Multi-Field Sorting

Sorting in a Nutshell

Greetings, fellow data enthusiasts! If you're perusing this, chances are you're no stranger to the enchanting world of sorting. Sorting is the art of meticulously arranging data in accordance with specific criteria. Most programming languages boast a trusty built-in function to tidy up unruly lists of data.

Picture this: you've got an array of numbers [1, 2, 4, 8, 1, 6, 3, 2, 6, 4] at your disposal. Now, when we talk about sorting (and we'll stick with the basic ascending order for now), this merry mishmash transforms into the orderly ensemble [1, 1, 2, 2, 3, 4, 4, 6, 6, 8]. In this case, the magic of sorting unfolds because you can discern which number plays second fiddle to another. In mathematical lingo, when handed two different real numbers, you can confidently declare one as the 'lesser' or 'greater' of the pair.
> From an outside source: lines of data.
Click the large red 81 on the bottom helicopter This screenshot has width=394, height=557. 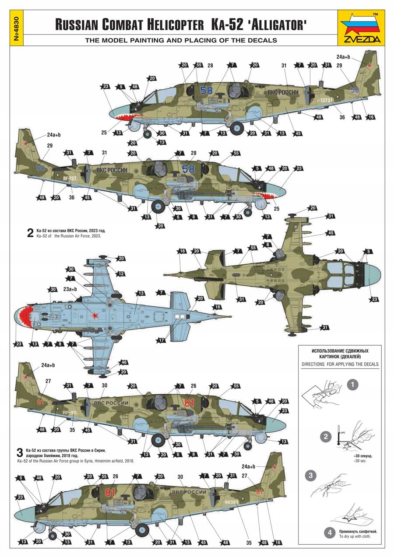click(x=110, y=493)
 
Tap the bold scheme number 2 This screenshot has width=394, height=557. click(x=30, y=233)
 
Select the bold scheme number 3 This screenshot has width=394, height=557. click(x=19, y=452)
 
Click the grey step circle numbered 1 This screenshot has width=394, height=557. click(x=353, y=385)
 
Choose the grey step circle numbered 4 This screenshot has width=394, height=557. click(x=329, y=533)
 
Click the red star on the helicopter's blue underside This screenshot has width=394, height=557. click(x=94, y=314)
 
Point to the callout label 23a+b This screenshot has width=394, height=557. click(x=70, y=289)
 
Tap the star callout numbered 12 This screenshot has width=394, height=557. click(x=121, y=273)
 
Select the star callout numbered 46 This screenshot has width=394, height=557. click(x=123, y=363)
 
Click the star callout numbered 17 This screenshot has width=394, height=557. click(x=162, y=340)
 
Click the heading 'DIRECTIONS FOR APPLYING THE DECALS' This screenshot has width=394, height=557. click(x=340, y=364)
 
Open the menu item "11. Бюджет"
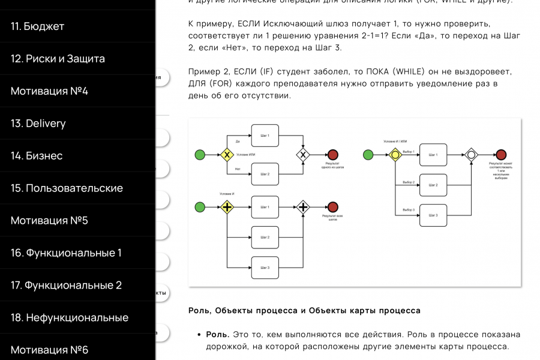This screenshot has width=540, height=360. [x=37, y=26]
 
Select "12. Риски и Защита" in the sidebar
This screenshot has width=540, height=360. [x=58, y=59]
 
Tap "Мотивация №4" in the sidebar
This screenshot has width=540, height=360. [x=49, y=91]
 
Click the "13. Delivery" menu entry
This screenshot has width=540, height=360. [x=38, y=124]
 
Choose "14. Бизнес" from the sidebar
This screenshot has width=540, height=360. [x=37, y=156]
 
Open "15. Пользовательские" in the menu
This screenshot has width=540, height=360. [x=67, y=188]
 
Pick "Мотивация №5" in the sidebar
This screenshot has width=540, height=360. [x=49, y=221]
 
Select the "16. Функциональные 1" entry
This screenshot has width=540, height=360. [x=66, y=253]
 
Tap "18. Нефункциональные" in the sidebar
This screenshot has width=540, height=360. [x=70, y=318]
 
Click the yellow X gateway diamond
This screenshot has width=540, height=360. [x=227, y=155]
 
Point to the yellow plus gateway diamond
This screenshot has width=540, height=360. [x=227, y=208]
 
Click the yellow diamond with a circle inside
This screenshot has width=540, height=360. [x=395, y=155]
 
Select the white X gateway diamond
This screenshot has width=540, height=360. [x=304, y=155]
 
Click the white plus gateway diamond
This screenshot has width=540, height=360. [x=304, y=208]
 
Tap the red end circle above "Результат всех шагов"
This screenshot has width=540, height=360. [x=333, y=208]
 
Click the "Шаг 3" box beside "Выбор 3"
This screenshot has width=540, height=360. [x=433, y=215]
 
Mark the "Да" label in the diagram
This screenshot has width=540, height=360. [x=238, y=142]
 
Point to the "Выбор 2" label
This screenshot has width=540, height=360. [x=409, y=181]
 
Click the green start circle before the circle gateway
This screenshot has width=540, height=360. [x=368, y=155]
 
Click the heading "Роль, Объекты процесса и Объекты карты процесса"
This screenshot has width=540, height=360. [x=304, y=311]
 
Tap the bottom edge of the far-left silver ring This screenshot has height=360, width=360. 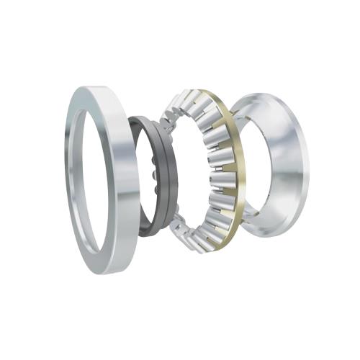coord(108,268)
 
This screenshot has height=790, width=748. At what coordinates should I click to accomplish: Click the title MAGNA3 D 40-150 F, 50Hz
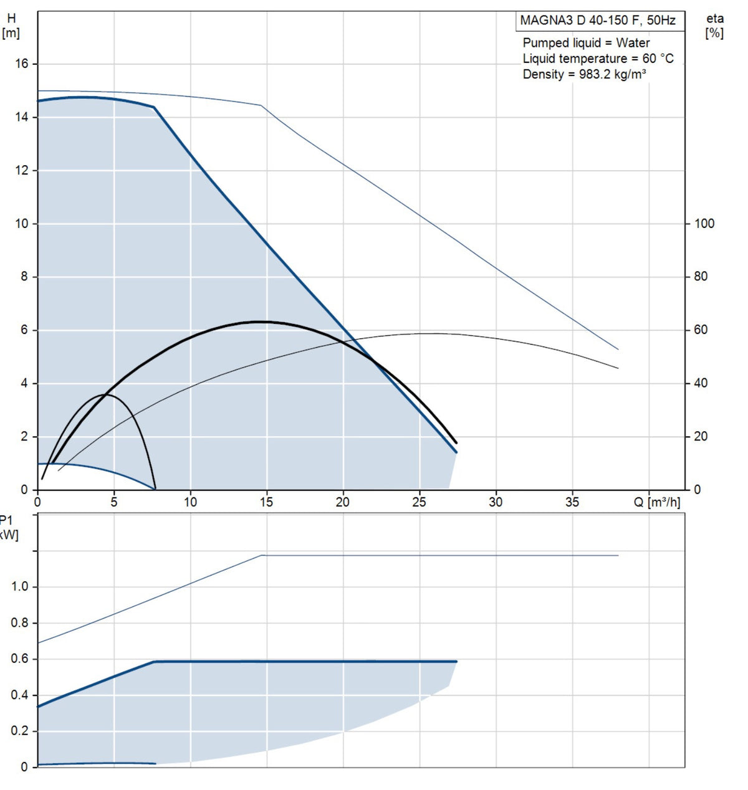(597, 21)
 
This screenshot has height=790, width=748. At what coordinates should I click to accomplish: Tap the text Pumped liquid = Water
(586, 43)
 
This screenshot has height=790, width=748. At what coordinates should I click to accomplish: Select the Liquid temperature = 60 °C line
(598, 59)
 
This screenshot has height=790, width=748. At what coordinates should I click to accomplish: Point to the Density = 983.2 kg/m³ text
(584, 74)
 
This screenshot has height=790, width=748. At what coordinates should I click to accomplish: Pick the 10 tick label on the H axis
(22, 224)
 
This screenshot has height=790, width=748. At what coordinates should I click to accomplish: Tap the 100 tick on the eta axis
(704, 224)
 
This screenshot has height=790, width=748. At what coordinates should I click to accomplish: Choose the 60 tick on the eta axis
(701, 330)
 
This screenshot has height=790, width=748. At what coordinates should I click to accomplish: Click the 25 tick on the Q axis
(420, 502)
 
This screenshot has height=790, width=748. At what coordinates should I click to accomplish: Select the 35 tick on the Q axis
(572, 502)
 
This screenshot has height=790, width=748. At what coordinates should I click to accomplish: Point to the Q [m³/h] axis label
(657, 502)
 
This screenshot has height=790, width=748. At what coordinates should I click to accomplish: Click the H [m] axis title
(11, 26)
The Challenge of Multiple Fields

Now, let's add a pinch of complexity to the mix, shall we? Enter complex numbers, the tricksters with not one but two components. Comparing two complex numbers isn't a walk in the park. Sure, you could measure their distance from the origin as a measure, but then you're neglecting the all-important angle! Once multiple fields come into play during sorting, devising a comparison algorithm becomes a bit of a head-scratcher.
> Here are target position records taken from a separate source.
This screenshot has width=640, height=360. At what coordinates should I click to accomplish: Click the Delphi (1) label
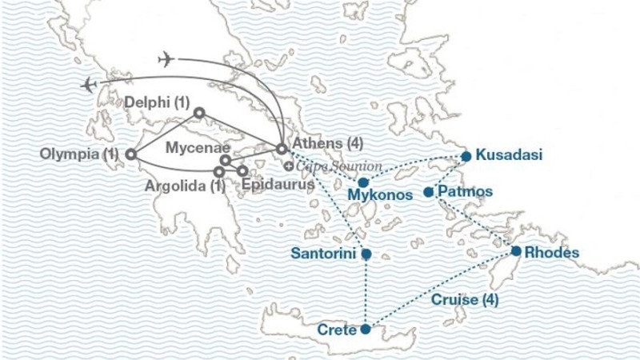click(x=158, y=102)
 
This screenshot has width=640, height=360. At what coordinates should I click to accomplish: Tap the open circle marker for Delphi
click(x=199, y=113)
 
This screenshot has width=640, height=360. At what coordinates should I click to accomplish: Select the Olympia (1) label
click(x=81, y=154)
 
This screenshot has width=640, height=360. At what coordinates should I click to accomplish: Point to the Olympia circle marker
click(x=130, y=154)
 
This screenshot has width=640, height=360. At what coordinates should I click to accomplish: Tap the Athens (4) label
click(x=329, y=144)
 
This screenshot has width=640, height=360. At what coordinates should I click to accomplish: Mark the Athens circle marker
click(x=282, y=149)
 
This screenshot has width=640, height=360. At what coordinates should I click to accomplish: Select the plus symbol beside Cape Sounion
click(x=288, y=166)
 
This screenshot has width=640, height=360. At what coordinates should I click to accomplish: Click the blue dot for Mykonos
click(x=362, y=182)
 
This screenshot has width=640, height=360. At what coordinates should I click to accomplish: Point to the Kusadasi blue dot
click(x=465, y=155)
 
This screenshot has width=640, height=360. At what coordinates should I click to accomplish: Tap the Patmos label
click(x=466, y=192)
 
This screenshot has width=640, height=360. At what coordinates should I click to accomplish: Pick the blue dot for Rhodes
click(x=516, y=251)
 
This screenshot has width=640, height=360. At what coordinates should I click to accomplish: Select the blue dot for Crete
click(x=366, y=328)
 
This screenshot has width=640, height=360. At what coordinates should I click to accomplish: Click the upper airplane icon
click(x=166, y=58)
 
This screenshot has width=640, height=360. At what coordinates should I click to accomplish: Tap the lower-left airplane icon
click(x=89, y=84)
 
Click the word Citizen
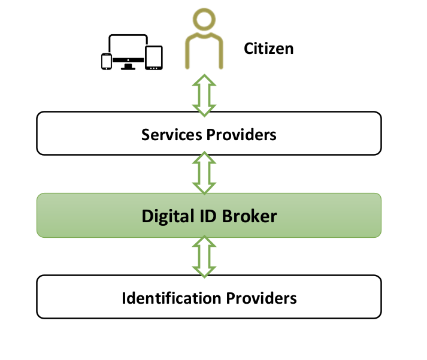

Taming the String Symphony

Strings, oh sweet strings! Sorting these enchanting sequences of characters is a whole other ball game. After all, unlike a single character comparison where 'a' graciously concedes to 'b', and 'b' yields to 'c', strings are composed of myriad characters. But fret not, for you can indeed sort strings, which are essentially multi-field entities. We employ the magical lexicographic ordering method. In the realm of Python, you can even put two tuples of multiple numbers (or should we say, multiple fields) in the ring, and Python will referee the match using lexicographical rules.
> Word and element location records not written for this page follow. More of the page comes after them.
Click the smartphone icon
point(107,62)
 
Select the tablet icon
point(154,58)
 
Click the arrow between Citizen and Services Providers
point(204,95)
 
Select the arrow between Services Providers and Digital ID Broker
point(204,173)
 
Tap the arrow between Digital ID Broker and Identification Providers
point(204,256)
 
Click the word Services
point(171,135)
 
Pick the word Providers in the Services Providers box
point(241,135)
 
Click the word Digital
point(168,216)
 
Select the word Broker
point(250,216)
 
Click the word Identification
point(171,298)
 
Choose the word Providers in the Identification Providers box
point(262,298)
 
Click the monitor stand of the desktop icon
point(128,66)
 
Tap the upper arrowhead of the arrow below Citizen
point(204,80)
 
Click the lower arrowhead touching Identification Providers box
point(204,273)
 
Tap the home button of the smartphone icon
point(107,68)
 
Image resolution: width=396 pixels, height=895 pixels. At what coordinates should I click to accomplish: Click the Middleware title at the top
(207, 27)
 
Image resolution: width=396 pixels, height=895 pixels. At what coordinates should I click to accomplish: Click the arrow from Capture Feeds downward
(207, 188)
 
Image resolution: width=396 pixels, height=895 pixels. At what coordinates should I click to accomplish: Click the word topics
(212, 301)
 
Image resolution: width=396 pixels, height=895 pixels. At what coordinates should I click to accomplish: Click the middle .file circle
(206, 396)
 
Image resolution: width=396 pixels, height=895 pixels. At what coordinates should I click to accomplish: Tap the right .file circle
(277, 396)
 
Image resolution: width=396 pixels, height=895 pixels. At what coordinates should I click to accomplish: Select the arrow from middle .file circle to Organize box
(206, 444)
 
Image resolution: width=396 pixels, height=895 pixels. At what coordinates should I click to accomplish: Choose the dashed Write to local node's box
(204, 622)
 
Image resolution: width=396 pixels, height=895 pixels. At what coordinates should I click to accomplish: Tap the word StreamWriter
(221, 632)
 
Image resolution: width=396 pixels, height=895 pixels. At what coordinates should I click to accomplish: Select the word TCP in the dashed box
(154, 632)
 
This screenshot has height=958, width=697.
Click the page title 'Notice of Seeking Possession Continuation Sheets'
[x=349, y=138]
Ah, the whimsical world of lexicographical sorting! But beware, for even this enchanting method has its quirks. Picture this scenario: you've got a trio of data rows, each a splendid composition of three distinct fields:

Name	Field1	Field2	Field3
Row1	1	3	3
Row2	2	2	1
Row3	3	1	2

Now, take a gander at this data. It's been lexicographically sorted already ([Row1, Row2, Row3], from smaller to larger, as tradition dictates). But here's the catch: lexicographical sorting, in its boundless wisdom, chose to pay attention solely to the first column. Why, you ask? Well, that's because all the values in the first column are different, and lexicographical sorting can be a bit single-minded like that. It never deigned to glance at the second or third column. In reality, if we scrutinize the data closely, we'd spot a curious detail—there are not one, but two delightful 3s in Row1 alone! With a whopping two of the largest elements, one might naturally assume it should occupy the coveted last spot in our sorted list. Alas, reality has other plans.

A Tale from the Past

A few years back, I embarked on the grand adventure of house hunting. Now, as anyone in this pursuit knows, there are a multitude of factors to consider. More square footage is certainly enticing, but a lower price tag has its own undeniable allure. To select the ideal abode, one must take all these facets into account—I've always been a tad algorithmically inclined, you see. It was during this house-hunting odyssey that a peculiar notion dawned upon me: a novel approach to sorting multi-field data, one that would cast its discerning eye upon every single field. Now, I won't claim to be the trailblazer of this method, for the world of algorithms is vast and full of mysteries. Nevertheless, I've yet to stumble upon this method in my search. In the end, I confess, I did not employ this algorithm in my house-hunting escapade. I simply followed my instincts and chose what felt right after a thorough search.

Several months ago, I found myself faced with the task of presenting a list of data, for the purpose of this document, let's assume these were products, on a website. These data points had the potential to be sorted using various criteria, such as customer ratings or prices. However, my default preference was to arrange them based on relevance. It marked the inaugural occasion where I embarked on the journey of crafting code for this very algorithm—sorting by relevance, considering all the facets. But as it often goes, it was just work.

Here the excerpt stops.